Flexibility is specific to particular movements and joints, and their range of movement. Good flexibility is important for prevention of injury due to stiffness. Full range of motion in various joints allows our bodies to function efficiently. Yoga is a great way of building flexibility. Women who focus on solely yoga as a mode of fitness (maybe combined with walking or running) usually ignore strength and hard core endurance building.
Endurance is of two types, depending on where you focus: Muscular and Cardiovascular endurance.
Muscular endurance is the ability to contract muscle over a period of time without fatiguing. Muscular endurance allows us to sustain physically challenging activities without having to stop for recovery. Muscle fatigue is cause due to a build up of lactic acid in the muscle being worked. Endurance training primes our bodies to tolerate and process higher and higher levels of lactic acid. This is how our performance improves with every exercise session – you can run longer, lift more, swim faster.

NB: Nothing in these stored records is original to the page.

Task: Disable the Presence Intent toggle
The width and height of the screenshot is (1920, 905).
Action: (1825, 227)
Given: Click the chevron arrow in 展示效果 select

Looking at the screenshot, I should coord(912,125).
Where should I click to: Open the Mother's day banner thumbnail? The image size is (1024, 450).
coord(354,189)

Cardiovascular endurance is often loosely called stamina. It is the ability of your body to function under oxygen stress, i.e. work with lesser oxygen than you are used to. Building cardiovascular endurance trains our bodies to transport and use oxygen more efficiently.
Endurance training can be built into any workout routine. Interval training and circuit training through weights are two such routines. Women tend to miss out on this aspect of fitness as well. In general, fitness levels are boosted when you continually surprise your body by mixing up your workouts. Endurance training actually depends heavily on changing your routines to keep modifying the nature and degree of endurance built.

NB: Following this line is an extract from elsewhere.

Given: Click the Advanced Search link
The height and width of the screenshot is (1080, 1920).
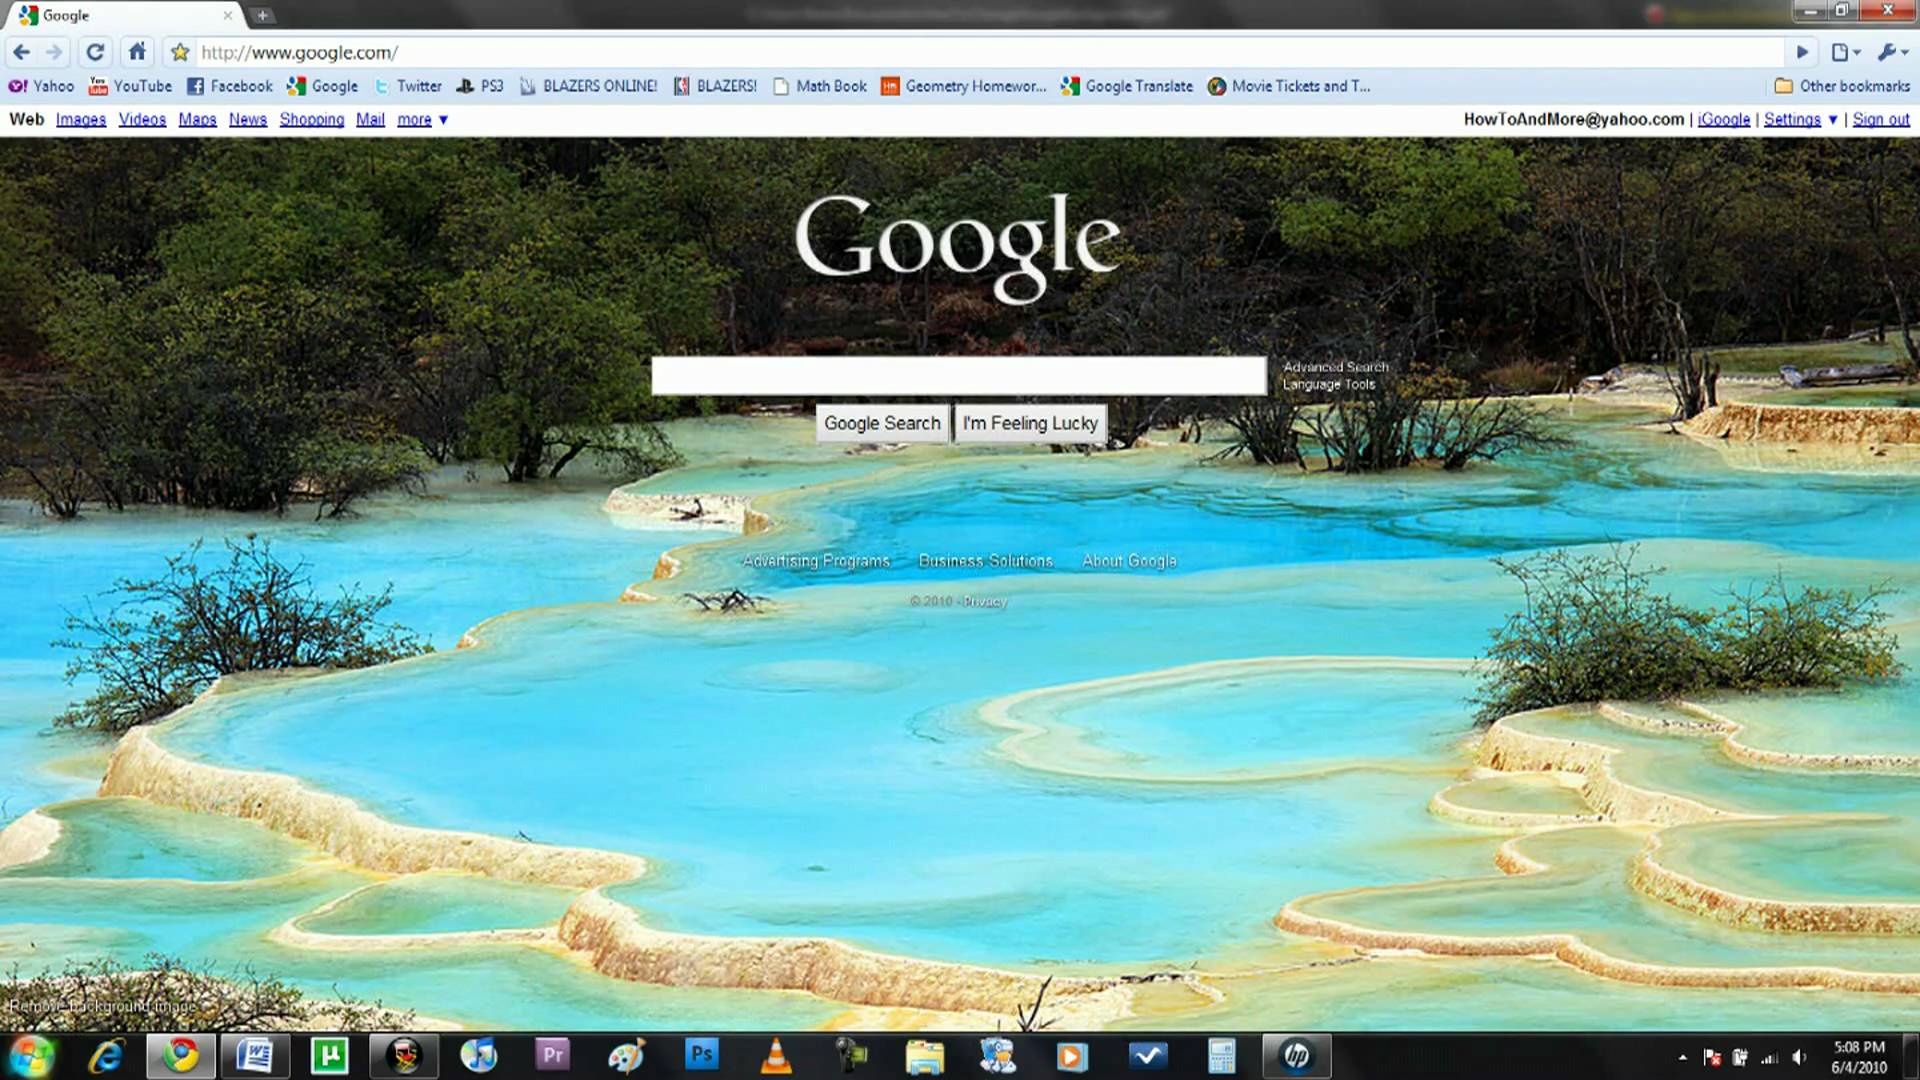Looking at the screenshot, I should pos(1335,367).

Whew! We’re half way through. But isn’t this interesting? 🙂
Agility is the body’s quickness in changing direction and increasing speed. These motions are usually absent from our day to day lives, unless you are a dancer or a sports person. Agility exercises help engage the central nervous system by making you more conscious of your body movements. This ensures that your muscle groups are adequately engaged even when they are fatigued, thereby reducing chances of injury. Long distance runners who are scraping the bottom of their energy barrels at the end of their runs, benefit from their agility training to throw in a last mile sprint.
Balance and Coordination
Balance and coordination is your ability to control the movements and stay upright. It involves having a strong core, that is in touch with your body senses (eyes, ears). Again, yoga is a great exercise form to build balance and coordination, as is dance.

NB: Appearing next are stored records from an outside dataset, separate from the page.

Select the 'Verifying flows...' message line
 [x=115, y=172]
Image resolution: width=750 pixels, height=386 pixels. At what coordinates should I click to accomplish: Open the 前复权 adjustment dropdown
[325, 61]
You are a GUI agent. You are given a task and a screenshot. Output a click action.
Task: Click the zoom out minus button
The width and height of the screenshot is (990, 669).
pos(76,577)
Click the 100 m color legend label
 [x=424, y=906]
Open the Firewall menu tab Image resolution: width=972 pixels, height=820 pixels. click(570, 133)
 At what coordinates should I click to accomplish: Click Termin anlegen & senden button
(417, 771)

Nutrition is the aspect of fitness that is the most used and abused. Diets, diet combinations, more protein, less carbohydrates, more fibre, less juice – you name it and it has probably done its rounds as a fad at some point of time. Nutrition is what bring energy and balance in your life, that helps you fight of deficiencies and remain strong. Our diet is our primary source of nutrition. At this stage, suffice to say – a balanced diet, not artificially inflating any nutrient group, is the best diet to have. And let’s not forget water – that elixir of life and youth. Copious amounts of water to help us stay hydrated and fresh.
OK! That’s it for today. I’ll start a series of dedicated posts now with links to sample workouts that you can build into your weekly routines.